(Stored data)
____

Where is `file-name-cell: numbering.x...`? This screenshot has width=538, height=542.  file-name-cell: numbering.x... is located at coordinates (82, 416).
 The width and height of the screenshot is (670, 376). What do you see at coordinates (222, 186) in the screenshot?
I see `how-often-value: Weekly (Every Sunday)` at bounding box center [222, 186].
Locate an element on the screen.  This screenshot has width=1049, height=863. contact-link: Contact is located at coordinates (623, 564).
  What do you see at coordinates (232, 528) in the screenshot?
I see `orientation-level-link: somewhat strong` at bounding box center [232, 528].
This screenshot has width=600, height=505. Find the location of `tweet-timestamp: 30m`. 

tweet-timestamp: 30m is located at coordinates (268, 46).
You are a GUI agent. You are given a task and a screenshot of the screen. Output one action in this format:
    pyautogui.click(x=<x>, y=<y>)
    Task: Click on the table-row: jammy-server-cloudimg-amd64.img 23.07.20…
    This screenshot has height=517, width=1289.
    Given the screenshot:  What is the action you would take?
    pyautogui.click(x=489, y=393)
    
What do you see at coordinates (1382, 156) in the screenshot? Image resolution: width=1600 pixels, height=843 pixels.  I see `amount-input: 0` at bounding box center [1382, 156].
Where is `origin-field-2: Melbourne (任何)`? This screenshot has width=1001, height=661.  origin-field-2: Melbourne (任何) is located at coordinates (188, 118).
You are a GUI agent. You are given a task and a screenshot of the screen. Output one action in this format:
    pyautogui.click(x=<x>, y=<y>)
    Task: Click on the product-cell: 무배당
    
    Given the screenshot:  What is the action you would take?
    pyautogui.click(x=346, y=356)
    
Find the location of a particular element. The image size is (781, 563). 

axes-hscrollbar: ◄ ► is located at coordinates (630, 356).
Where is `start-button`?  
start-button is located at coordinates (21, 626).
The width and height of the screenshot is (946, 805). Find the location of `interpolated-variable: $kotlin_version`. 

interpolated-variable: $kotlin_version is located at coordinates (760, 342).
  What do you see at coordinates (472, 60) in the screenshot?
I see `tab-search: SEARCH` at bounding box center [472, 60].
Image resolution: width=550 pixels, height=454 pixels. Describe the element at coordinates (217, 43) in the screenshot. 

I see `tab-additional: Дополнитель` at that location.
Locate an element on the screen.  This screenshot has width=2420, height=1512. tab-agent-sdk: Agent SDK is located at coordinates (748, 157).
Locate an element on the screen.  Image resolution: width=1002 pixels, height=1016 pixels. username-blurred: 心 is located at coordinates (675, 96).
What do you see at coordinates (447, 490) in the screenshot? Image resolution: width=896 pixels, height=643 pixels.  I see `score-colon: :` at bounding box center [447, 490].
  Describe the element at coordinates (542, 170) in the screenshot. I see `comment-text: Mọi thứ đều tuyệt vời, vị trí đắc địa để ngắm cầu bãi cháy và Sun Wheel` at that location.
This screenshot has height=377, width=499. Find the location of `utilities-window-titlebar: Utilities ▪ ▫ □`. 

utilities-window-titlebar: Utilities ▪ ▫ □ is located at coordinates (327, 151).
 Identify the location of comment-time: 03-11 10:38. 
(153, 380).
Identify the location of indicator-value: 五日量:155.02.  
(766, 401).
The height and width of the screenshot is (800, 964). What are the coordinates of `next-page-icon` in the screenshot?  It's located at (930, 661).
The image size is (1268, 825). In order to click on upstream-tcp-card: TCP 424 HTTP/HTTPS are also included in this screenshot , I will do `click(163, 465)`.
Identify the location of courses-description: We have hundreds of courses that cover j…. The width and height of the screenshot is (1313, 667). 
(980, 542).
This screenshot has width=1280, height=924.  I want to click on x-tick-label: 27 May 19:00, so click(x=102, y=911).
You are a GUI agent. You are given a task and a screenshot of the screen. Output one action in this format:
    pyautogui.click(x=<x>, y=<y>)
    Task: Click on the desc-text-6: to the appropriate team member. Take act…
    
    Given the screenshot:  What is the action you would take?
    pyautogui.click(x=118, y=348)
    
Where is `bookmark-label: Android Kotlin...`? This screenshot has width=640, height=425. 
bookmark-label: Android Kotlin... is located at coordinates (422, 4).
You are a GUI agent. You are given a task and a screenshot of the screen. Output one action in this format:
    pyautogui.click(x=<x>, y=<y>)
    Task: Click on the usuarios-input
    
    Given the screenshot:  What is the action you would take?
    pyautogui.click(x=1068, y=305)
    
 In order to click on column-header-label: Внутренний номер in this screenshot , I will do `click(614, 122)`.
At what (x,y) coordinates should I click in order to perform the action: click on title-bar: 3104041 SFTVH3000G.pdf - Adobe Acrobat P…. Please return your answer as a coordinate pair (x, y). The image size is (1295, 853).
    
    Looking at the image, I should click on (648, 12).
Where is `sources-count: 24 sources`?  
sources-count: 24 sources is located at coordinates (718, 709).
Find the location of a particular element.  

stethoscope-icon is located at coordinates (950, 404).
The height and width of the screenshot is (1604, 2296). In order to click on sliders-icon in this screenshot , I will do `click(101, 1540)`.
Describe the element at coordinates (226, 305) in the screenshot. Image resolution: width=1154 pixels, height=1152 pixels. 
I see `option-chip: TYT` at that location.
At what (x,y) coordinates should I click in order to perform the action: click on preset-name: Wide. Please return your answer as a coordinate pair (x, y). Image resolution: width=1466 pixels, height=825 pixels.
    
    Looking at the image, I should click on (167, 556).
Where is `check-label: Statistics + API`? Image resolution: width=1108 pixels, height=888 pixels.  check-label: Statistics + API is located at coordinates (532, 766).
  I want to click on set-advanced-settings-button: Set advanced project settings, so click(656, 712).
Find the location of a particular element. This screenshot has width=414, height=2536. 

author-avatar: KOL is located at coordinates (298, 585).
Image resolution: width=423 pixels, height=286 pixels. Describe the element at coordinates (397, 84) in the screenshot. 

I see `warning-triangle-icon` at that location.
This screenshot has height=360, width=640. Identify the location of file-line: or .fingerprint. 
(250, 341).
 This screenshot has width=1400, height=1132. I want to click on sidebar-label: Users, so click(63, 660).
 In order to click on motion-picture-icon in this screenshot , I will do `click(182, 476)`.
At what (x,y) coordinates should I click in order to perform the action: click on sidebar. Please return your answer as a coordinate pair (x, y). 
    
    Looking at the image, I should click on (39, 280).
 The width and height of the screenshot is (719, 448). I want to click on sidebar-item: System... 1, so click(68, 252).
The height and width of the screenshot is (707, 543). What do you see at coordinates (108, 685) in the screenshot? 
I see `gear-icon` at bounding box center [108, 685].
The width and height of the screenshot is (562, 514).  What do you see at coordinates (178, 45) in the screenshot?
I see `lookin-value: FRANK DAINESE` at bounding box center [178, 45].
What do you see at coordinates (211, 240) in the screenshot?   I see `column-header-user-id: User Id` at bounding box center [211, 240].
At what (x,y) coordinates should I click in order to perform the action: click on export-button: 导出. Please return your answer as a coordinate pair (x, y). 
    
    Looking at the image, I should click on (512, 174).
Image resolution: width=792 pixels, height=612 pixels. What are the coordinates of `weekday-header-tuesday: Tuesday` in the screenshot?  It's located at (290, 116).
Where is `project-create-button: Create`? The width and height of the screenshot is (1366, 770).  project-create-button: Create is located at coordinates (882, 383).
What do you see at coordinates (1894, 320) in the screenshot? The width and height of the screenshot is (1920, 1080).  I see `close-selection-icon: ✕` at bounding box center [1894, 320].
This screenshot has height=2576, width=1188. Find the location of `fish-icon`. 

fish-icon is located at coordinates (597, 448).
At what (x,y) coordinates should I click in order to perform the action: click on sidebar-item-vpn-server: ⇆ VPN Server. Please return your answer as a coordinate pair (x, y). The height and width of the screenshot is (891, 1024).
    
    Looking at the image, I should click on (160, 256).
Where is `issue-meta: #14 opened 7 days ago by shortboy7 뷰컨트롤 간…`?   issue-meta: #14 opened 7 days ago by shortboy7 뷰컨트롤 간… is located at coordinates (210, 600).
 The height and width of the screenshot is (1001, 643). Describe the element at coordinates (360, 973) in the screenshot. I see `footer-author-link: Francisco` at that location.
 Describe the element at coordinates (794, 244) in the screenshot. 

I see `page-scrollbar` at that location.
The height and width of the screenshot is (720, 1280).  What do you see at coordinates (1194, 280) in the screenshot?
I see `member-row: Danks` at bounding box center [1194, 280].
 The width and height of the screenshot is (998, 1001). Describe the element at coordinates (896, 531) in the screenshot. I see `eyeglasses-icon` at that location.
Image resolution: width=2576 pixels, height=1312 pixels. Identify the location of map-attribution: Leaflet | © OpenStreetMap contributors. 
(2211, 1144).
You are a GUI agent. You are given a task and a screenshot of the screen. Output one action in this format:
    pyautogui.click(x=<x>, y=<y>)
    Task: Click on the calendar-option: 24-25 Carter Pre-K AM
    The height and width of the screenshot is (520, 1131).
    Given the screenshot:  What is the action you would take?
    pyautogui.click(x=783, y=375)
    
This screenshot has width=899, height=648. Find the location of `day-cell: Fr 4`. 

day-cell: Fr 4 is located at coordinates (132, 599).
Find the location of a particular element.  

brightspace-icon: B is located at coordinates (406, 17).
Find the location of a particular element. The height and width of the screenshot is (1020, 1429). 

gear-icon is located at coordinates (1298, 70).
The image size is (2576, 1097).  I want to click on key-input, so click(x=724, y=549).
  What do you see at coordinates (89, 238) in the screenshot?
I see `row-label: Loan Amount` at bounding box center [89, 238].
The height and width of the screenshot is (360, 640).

____

EXERCISE DETAILS
Rewrite the lines from the one containing "The height and width of the screenshot is (720, 1280)." through the one containing "The width and height of the screenshot is (998, 1001).", both included, as a numbered list, leaving out any blank lines.

SOLVED PROBLEM
1. The height and width of the screenshot is (720, 1280).  What do you see at coordinates (1194, 280) in the screenshot?
2. I see `member-row: Danks` at bounding box center [1194, 280].
3.  The width and height of the screenshot is (998, 1001). Describe the element at coordinates (896, 531) in the screenshot. I see `eyeglasses-icon` at that location.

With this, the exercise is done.